§ GIVEN EXERCISE:
Could you render every line of the records below as a JSON list of strings, one string per line, with blank lines omitted?

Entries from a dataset
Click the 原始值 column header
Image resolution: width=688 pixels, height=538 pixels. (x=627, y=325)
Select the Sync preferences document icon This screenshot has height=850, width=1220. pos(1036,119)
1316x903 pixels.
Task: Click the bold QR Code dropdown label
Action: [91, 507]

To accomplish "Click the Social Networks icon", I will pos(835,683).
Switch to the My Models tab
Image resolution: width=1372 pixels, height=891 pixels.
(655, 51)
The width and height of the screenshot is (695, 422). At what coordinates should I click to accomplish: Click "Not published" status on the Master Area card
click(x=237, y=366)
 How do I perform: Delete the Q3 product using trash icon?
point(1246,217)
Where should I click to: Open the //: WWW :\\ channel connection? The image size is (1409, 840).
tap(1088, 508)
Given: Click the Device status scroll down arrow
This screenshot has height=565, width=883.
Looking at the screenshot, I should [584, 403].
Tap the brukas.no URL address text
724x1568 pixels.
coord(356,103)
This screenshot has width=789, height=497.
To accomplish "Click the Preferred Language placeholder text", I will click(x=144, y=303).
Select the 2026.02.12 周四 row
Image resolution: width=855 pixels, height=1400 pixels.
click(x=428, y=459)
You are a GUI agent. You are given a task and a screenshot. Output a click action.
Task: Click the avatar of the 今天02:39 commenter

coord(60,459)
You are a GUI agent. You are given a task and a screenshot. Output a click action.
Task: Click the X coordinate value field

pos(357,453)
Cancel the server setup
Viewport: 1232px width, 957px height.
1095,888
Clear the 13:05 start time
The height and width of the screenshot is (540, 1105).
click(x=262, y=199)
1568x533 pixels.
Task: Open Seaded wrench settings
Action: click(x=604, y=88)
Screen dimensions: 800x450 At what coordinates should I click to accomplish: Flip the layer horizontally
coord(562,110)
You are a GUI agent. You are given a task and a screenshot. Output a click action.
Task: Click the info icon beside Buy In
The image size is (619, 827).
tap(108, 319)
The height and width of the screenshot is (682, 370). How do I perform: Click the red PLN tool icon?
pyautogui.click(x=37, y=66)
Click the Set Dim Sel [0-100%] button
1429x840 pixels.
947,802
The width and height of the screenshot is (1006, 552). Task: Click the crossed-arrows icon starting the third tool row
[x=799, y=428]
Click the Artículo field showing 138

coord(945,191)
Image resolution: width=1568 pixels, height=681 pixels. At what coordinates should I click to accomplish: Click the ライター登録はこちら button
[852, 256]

§ RESPONSE TO THIS EXERCISE:
[
  "Click the 原始值 column header",
  "Image resolution: width=688 pixels, height=538 pixels. (x=627, y=325)",
  "Select the Sync preferences document icon This screenshot has height=850, width=1220. pos(1036,119)",
  "1316x903 pixels.",
  "Task: Click the bold QR Code dropdown label",
  "Action: [91, 507]",
  "To accomplish \"Click the Social Networks icon\", I will pos(835,683).",
  "Switch to the My Models tab",
  "Image resolution: width=1372 pixels, height=891 pixels.",
  "(655, 51)",
  "The width and height of the screenshot is (695, 422). At what coordinates should I click to accomplish: Click \"Not published\" status on the Master Area card",
  "click(x=237, y=366)",
  " How do I perform: Delete the Q3 product using trash icon?",
  "point(1246,217)",
  "Where should I click to: Open the //: WWW :\\\\ channel connection? The image size is (1409, 840).",
  "tap(1088, 508)",
  "Given: Click the Device status scroll down arrow",
  "This screenshot has height=565, width=883.",
  "Looking at the screenshot, I should [584, 403].",
  "Tap the brukas.no URL address text",
  "724x1568 pixels.",
  "coord(356,103)",
  "This screenshot has width=789, height=497.",
  "To accomplish \"Click the Preferred Language placeholder text\", I will click(x=144, y=303).",
  "Select the 2026.02.12 周四 row",
  "Image resolution: width=855 pixels, height=1400 pixels.",
  "click(x=428, y=459)",
  "You are a GUI agent. You are given a task and a screenshot. Output a click action.",
  "Task: Click the avatar of the 今天02:39 commenter",
  "coord(60,459)",
  "You are a GUI agent. You are given a task and a screenshot. Output a click action.",
  "Task: Click the X coordinate value field",
  "pos(357,453)",
  "Cancel the server setup",
  "Viewport: 1232px width, 957px height.",
  "1095,888",
  "Clear the 13:05 start time",
  "The height and width of the screenshot is (540, 1105).",
  "click(x=262, y=199)",
  "1568x533 pixels.",
  "Task: Open Seaded wrench settings",
  "Action: click(x=604, y=88)",
  "Screen dimensions: 800x450 At what coordinates should I click to accomplish: Flip the layer horizontally",
  "coord(562,110)",
  "You are a GUI agent. You are given a task and a screenshot. Output a click action.",
  "Task: Click the info icon beside Buy In",
  "The image size is (619, 827).",
  "tap(108, 319)",
  "The height and width of the screenshot is (682, 370). How do I perform: Click the red PLN tool icon?",
  "pyautogui.click(x=37, y=66)",
  "Click the Set Dim Sel [0-100%] button",
  "1429x840 pixels.",
  "947,802",
  "The width and height of the screenshot is (1006, 552). Task: Click the crossed-arrows icon starting the third tool row",
  "[x=799, y=428]",
  "Click the Artículo field showing 138",
  "coord(945,191)",
  "Image resolution: width=1568 pixels, height=681 pixels. At what coordinates should I click to accomplish: Click the ライター登録はこちら button",
  "[852, 256]"
]